Official Documentation

Example usage

-- Basic unnest
SELECT unnest(ARRAY[1, 2, 3, 4, 5]);
-- Result: 5 rows with values 1, 2, 3, 4, 5

-- Unnest text array
SELECT unnest(ARRAY['apple', 'banana', 'orange']) AS fruit;

-- Unnest array from table
SELECT
    product_id,
    product_name,
    unnest(tags) AS tag
FROM products;

-- Count array elements by unnesting
SELECT
    tag,
    COUNT(*) AS product_count
FROM products, unnest(tags) AS tag
GROUP BY tag
ORDER BY product_count DESC;

-- WITH ORDINALITY to get positions
SELECT element, position
FROM unnest(ARRAY['first', 'second', 'third'])
     WITH ORDINALITY AS t(element, position);
-- Result:
-- first  | 1
-- second | 2
-- third  | 3

-- Unnest multiple arrays in parallel
SELECT *
FROM unnest(
    ARRAY['Alice', 'Bob', 'Charlie'],
    ARRAY[25, 30, 35]
) AS people(name, age);
-- Result:
-- Alice   | 25
-- Bob     | 30
-- Charlie | 35

-- Filter unnested values
SELECT product_id, tag
FROM products, unnest(tags) AS tag
WHERE tag LIKE '%electronic%';

-- Join unnested array with another table
SELECT
    p.product_name,
    c.category_name
FROM products p,
     unnest(p.category_ids) AS cat_id
JOIN categories c ON c.id = cat_id;

-- Find distinct array values
SELECT DISTINCT unnest(tags) AS unique_tag
FROM products
ORDER BY unique_tag;

-- Aggregate after unnesting
SELECT
    user_id,
    AVG(score) AS avg_score
FROM user_activity,
     unnest(daily_scores) AS score
GROUP BY user_id;

-- Unnest with WHERE on table
SELECT unnest(friend_ids) AS friend_id
FROM users
WHERE user_id = 123;

-- Create normalized table from arrays
INSERT INTO product_tags (product_id, tag)
SELECT product_id, unnest(tags)
FROM products;

-- Unnest multidimensional array (flattens all levels)
SELECT unnest(ARRAY[[1,2], [3,4], [5,6]]);
-- Result: 1, 2, 3, 4, 5, 6 (6 rows)

-- Combine with window functions
SELECT
    product_id,
    tag,
    ROW_NUMBER() OVER (PARTITION BY product_id ORDER BY tag) AS tag_rank
FROM products,
     unnest(tags) AS tag;

-- Update using unnested values
UPDATE products
SET featured = true
WHERE id IN (
    SELECT DISTINCT product_id
    FROM products, unnest(tags) AS tag
    WHERE tag = 'featured'
);

Common issues

  1. Cartesian product: unnest in FROM clause creates one row per element; be careful with multiple unnest calls.
  2. NULL arrays: unnest of NULL array returns zero rows, not one row with NULL.
  3. Empty arrays: unnest of empty array returns zero rows.
  4. Multidimensional arrays: unnest flattens all dimensions into single column.

Best practices

  1. Use unnest for converting arrays to relational format for analysis.
  2. Combine with WITH ORDINALITY when you need element positions.
  3. For parallel expansion of multiple arrays, pass them all to one unnest call.
  4. Use CROSS JOIN LATERAL for more complex unnesting scenarios.
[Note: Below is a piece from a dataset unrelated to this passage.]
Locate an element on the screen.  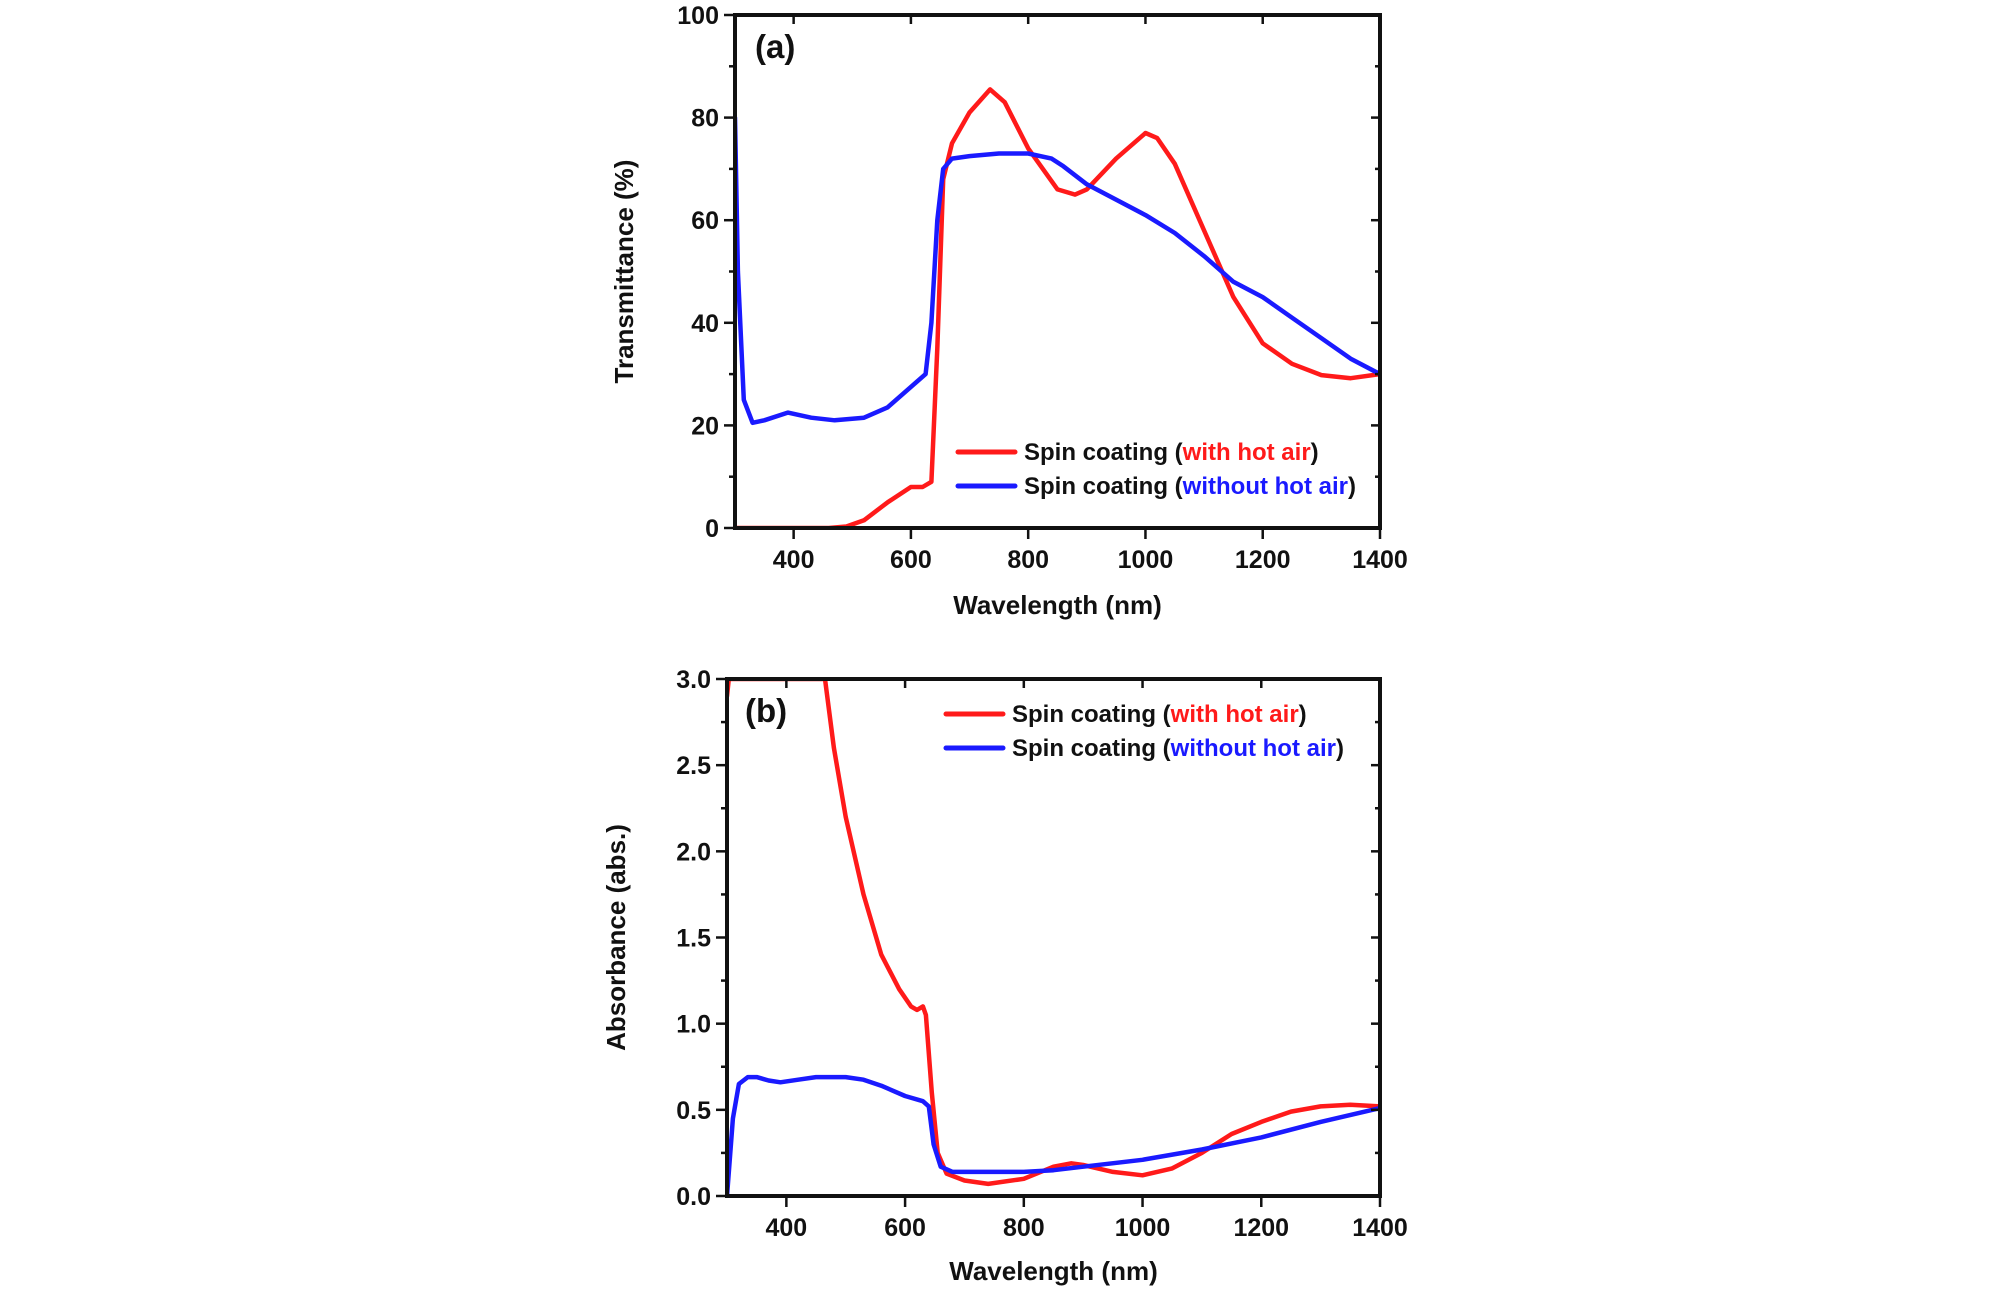
y-tick-label: 0 is located at coordinates (712, 529).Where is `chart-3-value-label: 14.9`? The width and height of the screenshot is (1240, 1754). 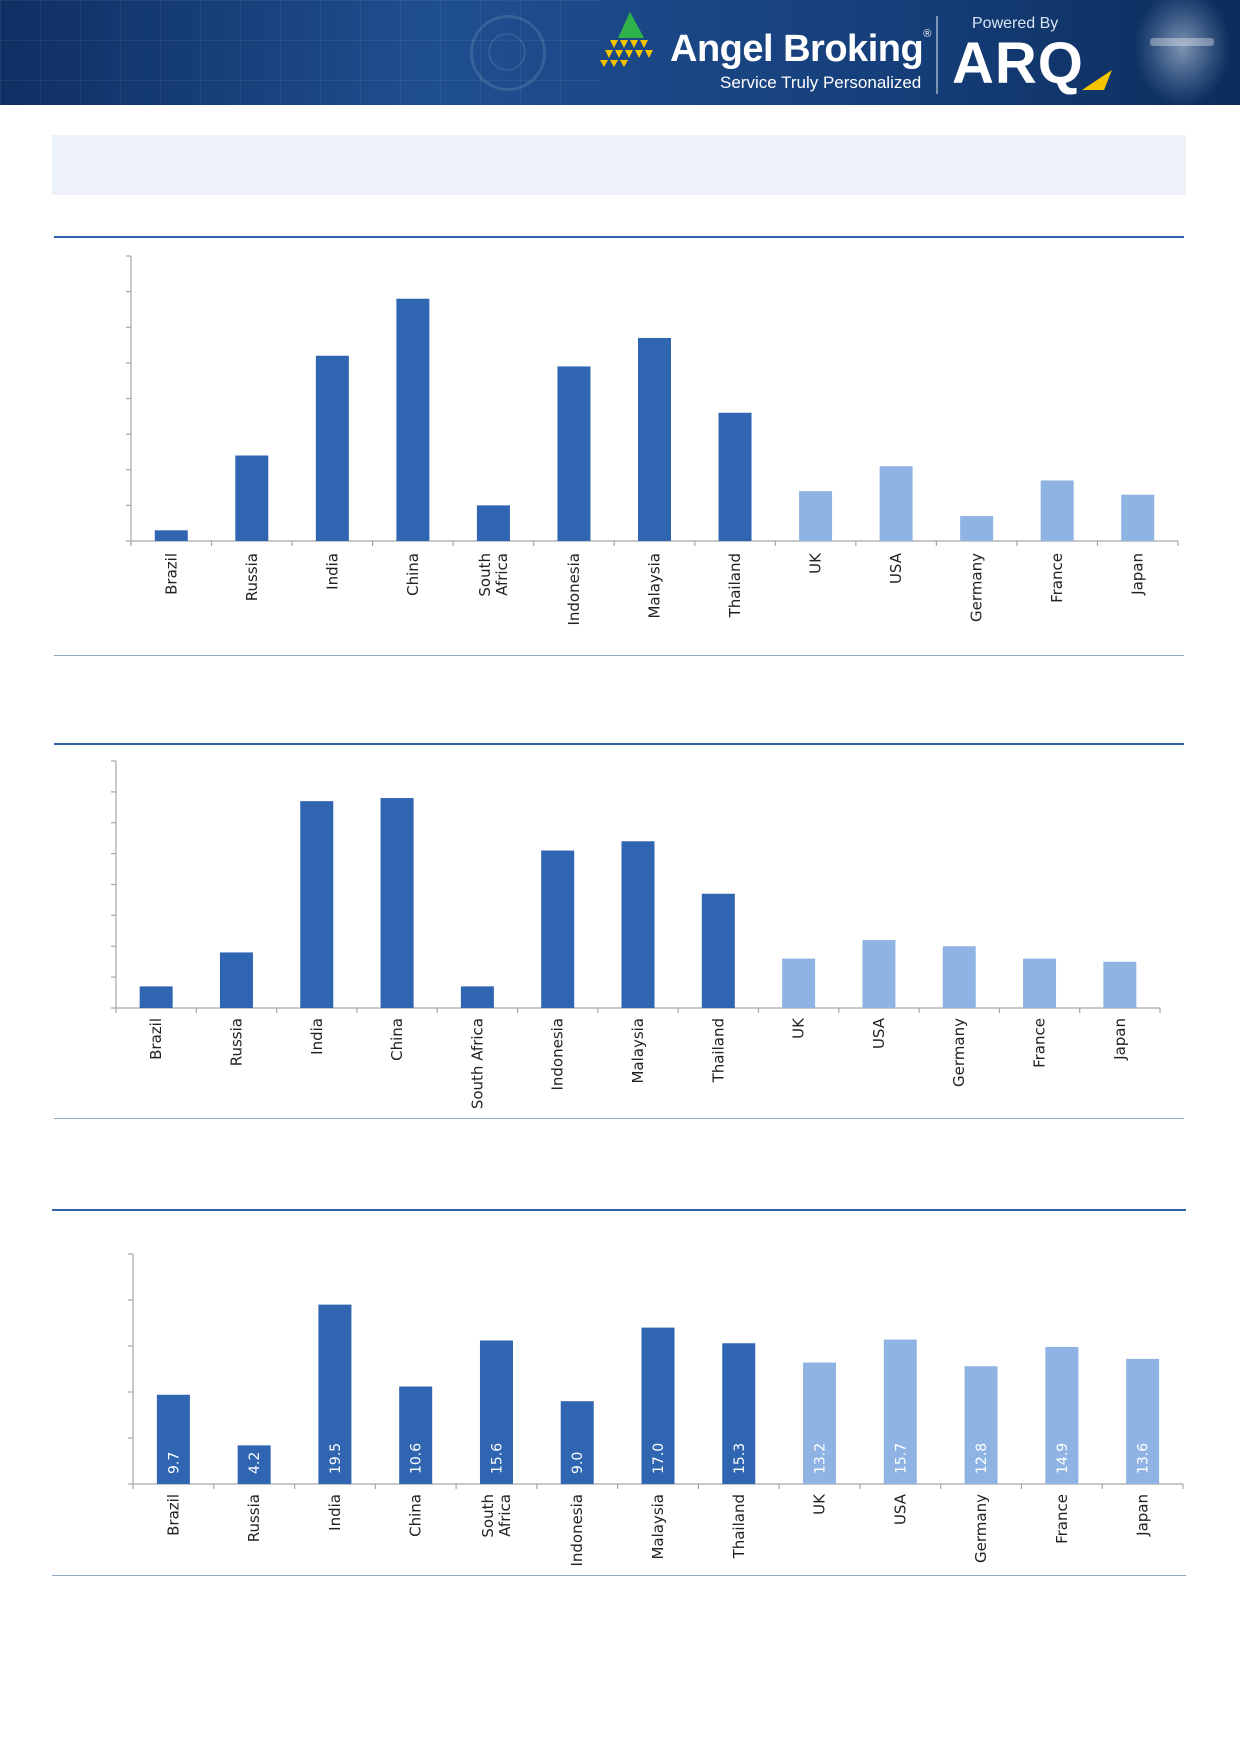
chart-3-value-label: 14.9 is located at coordinates (1063, 1458).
Frequently Asked Questions

Q: What's the difference between unnest and array_agg?
A: unnest expands an array into rows (array → rows), while array_agg aggregates rows into an array (rows → array). They're inverse operations.

Q: How do I unnest multiple arrays and keep them aligned?
A: Pass multiple arrays to unnest in one call: unnest(array1, array2, array3). This expands them in parallel. Separate unnest calls would create a Cartesian product.

Q: What does unnest return for NULL or empty arrays?
A: Both return zero rows. If you need at least one row, use COALESCE with a default array: unnest(COALESCE(array_col, ARRAY[default_value])).

Q: How do I get the array index/position with unnest?
A: Use WITH ORDINALITY: SELECT * FROM unnest(array) WITH ORDINALITY AS t(value, position). The position starts at 1 (1-indexed).

Q: Can I unnest arrays from multiple columns simultaneously?
A: Yes, use: SELECT * FROM table_name, unnest(array_col1) AS col1, unnest(array_col2) AS col2. But beware: separate unnest calls create a Cartesian product. For parallel expansion, use unnest(array_col1, array_col2).